Chapter 2
Ophelia
That strange current was still moving through my blood, and I had nearly forgotten how to breathe —
"Ophelia!"
My father's voice split the air like a whip crack, and the spell shattered.
I stumbled back, tearing my gaze away, shame and panic flooding in where wonder had been. What had I just done?
I had stared--openly, shamelessly--at a man I had never met, in front of the entire court.
"How dare you behave so disrespectfully!" My father's voice trembled with a mixture of fury and something I recognized as fear.
He was afraid.
Genuinely afraid--not of me, but of the man I had been staring at.
That, more than anything, brought the reality crashing down on me.
This was him. The buyer. The legendary Alpha of the wolf clans.
And I had looked him dead in the eyes like I had every right to.
Oh gods. What have I done?
The cold came fast--that particular cold I knew well, the one that lived in my chest whenever I had stepped out of line.
My legs threatened to give way beneath me. I caught myself, bit down hard on my lip, and fought to stay upright.
"Lord Alric." My father moved forward with the particular combination of flattery and desperation he reserved for people he needed. "This is Ophelia--my daughter. Please forgive her lapse. She is young. Still learning her manners."
A practiced pause.
"She is beautiful, though. Is she not? Entirely worthy of a man of your standing."
Alric.
So that was his name.
His response was a single sound--a quiet, contemptuous exhale through his nose.
The dismissal was so complete, so effortless, that it conveyed more than a speech could have.
And despite everything--despite the fear still gripping my throat--something in me felt a rush of dark satisfaction.
My father, who had never once been made to feel small, was being looked through like a window.
The satisfaction lasted only a moment.
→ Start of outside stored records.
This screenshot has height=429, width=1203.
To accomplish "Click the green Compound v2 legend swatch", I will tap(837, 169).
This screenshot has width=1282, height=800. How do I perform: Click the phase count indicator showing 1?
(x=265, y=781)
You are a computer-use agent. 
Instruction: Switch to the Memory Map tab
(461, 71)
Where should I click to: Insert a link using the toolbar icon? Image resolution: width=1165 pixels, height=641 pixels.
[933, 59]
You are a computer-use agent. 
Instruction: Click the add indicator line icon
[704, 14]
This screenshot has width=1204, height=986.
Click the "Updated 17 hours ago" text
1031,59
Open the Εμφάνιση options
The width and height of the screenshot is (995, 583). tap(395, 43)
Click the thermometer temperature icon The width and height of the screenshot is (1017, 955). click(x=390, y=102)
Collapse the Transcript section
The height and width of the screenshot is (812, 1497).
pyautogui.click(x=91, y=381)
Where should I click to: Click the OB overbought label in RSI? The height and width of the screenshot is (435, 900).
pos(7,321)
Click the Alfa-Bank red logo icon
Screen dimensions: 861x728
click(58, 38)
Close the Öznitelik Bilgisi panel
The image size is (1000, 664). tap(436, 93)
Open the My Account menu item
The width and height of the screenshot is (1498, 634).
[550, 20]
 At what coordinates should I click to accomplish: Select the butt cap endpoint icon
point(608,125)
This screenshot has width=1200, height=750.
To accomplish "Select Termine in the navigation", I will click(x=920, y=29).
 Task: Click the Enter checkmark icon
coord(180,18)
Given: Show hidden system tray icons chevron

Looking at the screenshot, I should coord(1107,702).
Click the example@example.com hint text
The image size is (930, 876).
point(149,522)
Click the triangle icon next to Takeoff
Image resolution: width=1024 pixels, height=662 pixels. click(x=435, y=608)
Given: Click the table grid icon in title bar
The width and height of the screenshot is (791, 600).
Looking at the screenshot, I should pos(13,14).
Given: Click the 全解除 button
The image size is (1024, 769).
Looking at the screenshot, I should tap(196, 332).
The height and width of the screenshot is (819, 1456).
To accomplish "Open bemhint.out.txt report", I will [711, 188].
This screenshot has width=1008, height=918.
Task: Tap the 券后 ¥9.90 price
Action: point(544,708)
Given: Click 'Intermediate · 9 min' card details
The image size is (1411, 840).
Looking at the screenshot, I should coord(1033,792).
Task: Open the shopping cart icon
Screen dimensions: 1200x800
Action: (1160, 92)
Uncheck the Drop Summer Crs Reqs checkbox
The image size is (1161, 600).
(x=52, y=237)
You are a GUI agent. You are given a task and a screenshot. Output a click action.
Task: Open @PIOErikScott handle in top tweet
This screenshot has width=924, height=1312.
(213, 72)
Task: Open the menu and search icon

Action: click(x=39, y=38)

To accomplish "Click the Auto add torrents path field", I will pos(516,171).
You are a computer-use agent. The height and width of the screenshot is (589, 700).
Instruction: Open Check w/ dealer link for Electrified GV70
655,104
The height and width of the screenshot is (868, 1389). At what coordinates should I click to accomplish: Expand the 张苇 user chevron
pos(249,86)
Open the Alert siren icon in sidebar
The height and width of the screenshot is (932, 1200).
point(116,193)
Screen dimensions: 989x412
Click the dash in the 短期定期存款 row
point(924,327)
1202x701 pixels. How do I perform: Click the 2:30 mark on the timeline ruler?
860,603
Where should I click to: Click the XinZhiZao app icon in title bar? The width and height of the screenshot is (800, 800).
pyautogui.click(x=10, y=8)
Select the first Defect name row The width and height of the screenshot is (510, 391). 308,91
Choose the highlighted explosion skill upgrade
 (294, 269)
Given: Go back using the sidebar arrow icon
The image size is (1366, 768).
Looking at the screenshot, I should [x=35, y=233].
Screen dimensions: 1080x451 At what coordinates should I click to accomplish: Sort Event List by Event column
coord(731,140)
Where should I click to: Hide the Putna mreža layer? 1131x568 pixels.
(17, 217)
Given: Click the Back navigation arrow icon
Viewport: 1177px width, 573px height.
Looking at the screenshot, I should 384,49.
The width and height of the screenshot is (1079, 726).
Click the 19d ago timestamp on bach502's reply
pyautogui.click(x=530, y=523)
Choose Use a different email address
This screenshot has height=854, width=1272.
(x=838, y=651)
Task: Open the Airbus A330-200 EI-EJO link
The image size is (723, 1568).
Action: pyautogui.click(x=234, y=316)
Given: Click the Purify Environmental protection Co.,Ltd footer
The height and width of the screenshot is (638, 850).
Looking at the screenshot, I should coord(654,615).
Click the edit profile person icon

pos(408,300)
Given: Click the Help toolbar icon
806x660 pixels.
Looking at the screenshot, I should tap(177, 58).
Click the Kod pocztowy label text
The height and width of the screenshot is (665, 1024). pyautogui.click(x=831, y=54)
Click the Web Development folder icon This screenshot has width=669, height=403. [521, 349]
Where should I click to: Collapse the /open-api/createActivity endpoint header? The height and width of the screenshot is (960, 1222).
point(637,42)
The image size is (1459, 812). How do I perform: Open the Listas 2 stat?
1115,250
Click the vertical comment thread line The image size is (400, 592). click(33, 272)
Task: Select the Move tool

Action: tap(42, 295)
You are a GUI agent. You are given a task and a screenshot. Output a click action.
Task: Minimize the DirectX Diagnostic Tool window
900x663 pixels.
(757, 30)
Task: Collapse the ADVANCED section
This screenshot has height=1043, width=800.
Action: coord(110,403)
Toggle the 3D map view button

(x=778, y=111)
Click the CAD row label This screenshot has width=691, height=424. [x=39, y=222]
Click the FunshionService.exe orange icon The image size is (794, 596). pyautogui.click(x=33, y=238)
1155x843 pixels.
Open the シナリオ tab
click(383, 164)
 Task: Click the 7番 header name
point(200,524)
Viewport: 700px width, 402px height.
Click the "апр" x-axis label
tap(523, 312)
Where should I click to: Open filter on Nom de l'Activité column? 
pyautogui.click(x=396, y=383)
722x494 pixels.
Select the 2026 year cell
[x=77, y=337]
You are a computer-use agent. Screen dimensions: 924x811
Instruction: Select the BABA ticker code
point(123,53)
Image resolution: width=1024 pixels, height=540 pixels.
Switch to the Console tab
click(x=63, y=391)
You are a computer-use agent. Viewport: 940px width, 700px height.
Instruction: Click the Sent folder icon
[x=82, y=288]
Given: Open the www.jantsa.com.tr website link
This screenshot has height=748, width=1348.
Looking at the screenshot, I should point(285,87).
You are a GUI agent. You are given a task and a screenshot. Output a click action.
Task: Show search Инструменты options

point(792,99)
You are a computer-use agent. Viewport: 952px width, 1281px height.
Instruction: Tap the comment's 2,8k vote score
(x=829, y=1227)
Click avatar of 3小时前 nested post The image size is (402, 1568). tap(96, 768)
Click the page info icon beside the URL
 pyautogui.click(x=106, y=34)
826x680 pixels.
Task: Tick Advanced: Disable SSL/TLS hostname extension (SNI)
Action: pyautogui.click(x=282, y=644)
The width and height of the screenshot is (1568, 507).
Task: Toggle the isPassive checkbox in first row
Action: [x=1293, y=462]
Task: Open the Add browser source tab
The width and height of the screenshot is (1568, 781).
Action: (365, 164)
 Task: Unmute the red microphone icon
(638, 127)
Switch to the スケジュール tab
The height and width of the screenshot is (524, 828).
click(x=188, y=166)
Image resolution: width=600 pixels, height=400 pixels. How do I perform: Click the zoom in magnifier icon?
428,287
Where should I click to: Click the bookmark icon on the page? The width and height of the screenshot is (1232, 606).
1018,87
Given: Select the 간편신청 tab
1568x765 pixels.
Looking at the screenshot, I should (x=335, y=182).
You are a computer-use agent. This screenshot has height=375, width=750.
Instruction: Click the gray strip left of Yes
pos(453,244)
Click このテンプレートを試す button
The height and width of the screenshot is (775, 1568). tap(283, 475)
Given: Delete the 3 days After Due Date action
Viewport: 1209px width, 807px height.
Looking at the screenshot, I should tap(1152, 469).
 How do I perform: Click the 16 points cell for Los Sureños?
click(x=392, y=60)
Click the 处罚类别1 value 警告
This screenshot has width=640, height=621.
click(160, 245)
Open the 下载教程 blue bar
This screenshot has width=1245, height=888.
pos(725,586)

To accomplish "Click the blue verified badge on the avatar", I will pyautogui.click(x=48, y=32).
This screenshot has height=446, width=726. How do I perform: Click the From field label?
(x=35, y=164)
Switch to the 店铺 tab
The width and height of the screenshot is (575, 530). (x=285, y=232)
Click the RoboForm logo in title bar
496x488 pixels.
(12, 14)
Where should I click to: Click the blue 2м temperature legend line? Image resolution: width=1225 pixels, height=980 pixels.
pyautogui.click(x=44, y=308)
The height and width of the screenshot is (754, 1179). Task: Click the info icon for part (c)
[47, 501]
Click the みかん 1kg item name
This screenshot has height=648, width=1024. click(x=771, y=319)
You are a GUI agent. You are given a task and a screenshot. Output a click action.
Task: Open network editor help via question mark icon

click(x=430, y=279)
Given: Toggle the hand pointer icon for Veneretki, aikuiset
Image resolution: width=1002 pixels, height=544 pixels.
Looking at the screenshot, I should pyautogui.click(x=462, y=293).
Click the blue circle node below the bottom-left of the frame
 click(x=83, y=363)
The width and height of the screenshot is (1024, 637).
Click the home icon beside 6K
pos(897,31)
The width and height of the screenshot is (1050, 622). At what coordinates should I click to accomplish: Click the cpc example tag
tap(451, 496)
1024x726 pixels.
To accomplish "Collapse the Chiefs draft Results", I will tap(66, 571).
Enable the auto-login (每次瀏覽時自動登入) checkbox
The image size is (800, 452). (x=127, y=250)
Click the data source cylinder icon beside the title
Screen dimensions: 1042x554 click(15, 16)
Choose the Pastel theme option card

Training took over. I dropped my gaze and inclined my head in the direction of the man called Alric, careful not to meet his eyes again.
"Why do you look away, Princess?"
His voice was low. It resonated somewhere behind my sternum.
He had moved closer--I felt it before I registered it consciously.
That scent wrapped around me again: pine and leather and something untamed, something that made my pulse stutter and my thoughts scatter.
I wanted to look up. I didn't dare.
My father filled the silence before I could find my voice.
"My lord, a woman of good breeding knows her place. A husband is her authority--she ought not to hold the gaze of a man above her station. It is a matter of decorum."
"That," Alric said, "is absurd."
Two words.
But the temperature in the room seemed to drop several degrees, and I watched from beneath my lashes as every person in the hall went very still.
"I came here for a wife," he continued, his tone carrying the flat certainty of someone who has never needed to raise his voice to be obeyed. "For my Luna. Not for a slave."
A wife. Not a slave.
The words moved through me like something being set right after years of being wrong.
I turned them over, examined them, almost couldn't trust them.
No one had ever made that distinction before.
The silence that followed was brittle. My father's expression shifted--the practiced warmth curdling beneath the surface, replaced by a cold anger he didn't dare show.
Around the hall, courtiers exchanged sideways glances. I heard the faint sound of hands drifting toward sword hilts.
"Lord Alric, please —" My stepmother stepped forward, moving to smooth things over with the efficiency of long practice. "Ophelia simply needs more time to —"
"These animals presume to criticize our traditions?" A courtier near the back had apparently found more courage than sense. "They come into our hall and —"
He stopped.
Alric had simply turned his head and looked at him.
That was all. One look.
And the man went white and stepped backward, pressing himself toward the wall as though trying to disappear into it.
I had never seen anything like it. It wasn't a human kind of authority--not the cultivated power my father wielded through rank and fear and carefully distributed violence.
This was something more fundamental. The dominance of a creature that had never needed to prove what it was.
"Funny." One of the wolves behind Alric spoke up, his voice soaked in contempt. "You offer a woman as a bargaining chip to buy yourselves peace, and then you bristle when someone treats her as though she matters. The hypocrisy is—"
My father's captain of the guard was on his feet with his sword half-drawn before the sentence was finished.
The wolf soldiers didn't flinch.
They simply looked back, steady and unhurried, and the air became the kind of taut that precedes something irreversible.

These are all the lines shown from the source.